Comcast also owned Comcast Local (CL), a Detroit-based sports network that was distributed throughout Michigan and central Indiana. The network provided coverage of local collegiate and high school sports events, as well as minor league sports throughout its broadcast area. Comcast Local ceased operations in February 2008, as every major professional or college team in the region had its programming tied to FSN Detroit and/or the Big Ten Network.

==Related services==

===Overflow feeds===
Most NBC Sports Regional Networks maintain a second feed with its own schedules of programming – under the Plus brand (with the network's regional name suffixed preceding the "Plus" title) to be able to simultaneously broadcast two events involving teams the respective network holds the broadcast rights to carry. For example, NBC Sports Philadelphia uses NBC Sports Philadelphia Plus as its sister channel.

===High definition===
Regional channels (and in some cases, their "Plus") is offered in standard-definition and high-definition feed. NBC Sports Northwest currently does not maintain a high-definition simulcast in the Seattle market.

==National programs==

===Programming strategy===
Each of the NBC Sports regional network outlets have acquired the play-by-play broadcast rights to major sports teams in their regional market (exempting NFL regular season or playoff games, since the league's contracts require all games to be aired on broadcast television in each participating team's local markets). In addition to local play-by-play coverage, the NBC Sports networks also produce and broadcast pre-game and post-game shows, and broadcasts weekly "magazine" shows centered on the teams that maintain rights with the individual network.
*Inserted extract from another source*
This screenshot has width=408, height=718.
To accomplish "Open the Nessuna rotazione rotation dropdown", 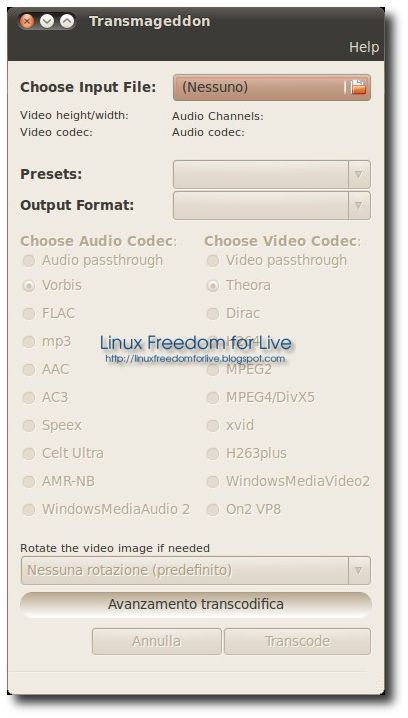I will 196,571.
In some markets, NBC Sports competes directly with other regional sports networks for the broadcast rights to team-specific programming.

===National sports programming===

====Live national play-by-play====
- Premier League select games
- Notre Dame hockey select games
- Atlantic 10 basketball select games

====Other sports====
- NASCAR Sprint Cup Series & NASCAR Xfinity Series live practice & qualifying coverage when NBCSN & CNBC are unable to broadcast due to other programming. Started in 2015.